Here are a few thoughts about the use of the past from the “first night” of the Republican National Convention.
First, the evening started with the playing of GOP Convention 2008 Video. I thought the video was very well-done, but I found it revealing, and a bit odd, that the first image shown was the cover page of the Federalist Papers. Rather than begin with Declaration of Independence or the Constitution, the first image we saw was a document (actually a collection of documents) that sought to limit the power of the states and establish a stronger centralized government.

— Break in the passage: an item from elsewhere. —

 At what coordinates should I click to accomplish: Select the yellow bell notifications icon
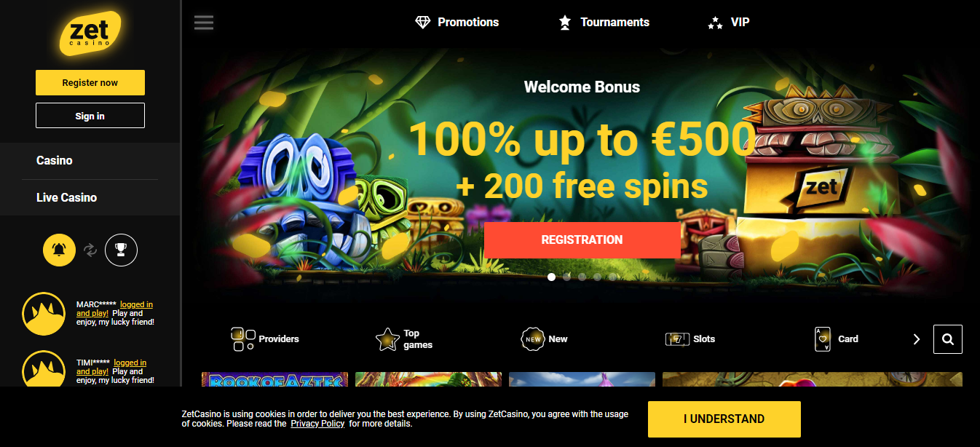(x=59, y=250)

From a historical perspective this is an odd choice because many in the Republican Party today are strong supporters of states rights over the power of the federal government.
Of course the real lesson here for students of American history is that much of the political philosophy of “federalism” that we hear so much about today looks a lot like the view and beliefs of the “Anti-Federalists“–those in the 1780s who opposed centralized power and the eighteenth-century equivalent of “big government” and favored states rights. (Although you could make an argument for the political philosophy of federalism from Federalist Paper #51). The political philosophy of federalism as it is applied and discussed in today’s politics (John McCain, for example, claims to be a “federalist”) is associated with the idea that decisions about things like religion, marriage, abortion, or anything else not addressed in the Constitution should be made by the states. By celebrating the “Federalist Papers,” the Republican Convention video seems to be celebrating the current political philosophy of federalism more than the historical context in which these documents were written. (I also might add that the Federalist Papers opposed the Bill of Rights, a document which was also exalted in the Republican Video).
Second, Joe Lieberman quoted George Washington’s farewell address on the temptation of placing party spirit over the good of the country. While Lieberman was generally correct in using Washington’s address to buttress his decision to break with party lines and support John McCain, it is important to remember that Washington would not only have condemned “senseless partisanship” but would have condemend the very idea of political parties to begin with.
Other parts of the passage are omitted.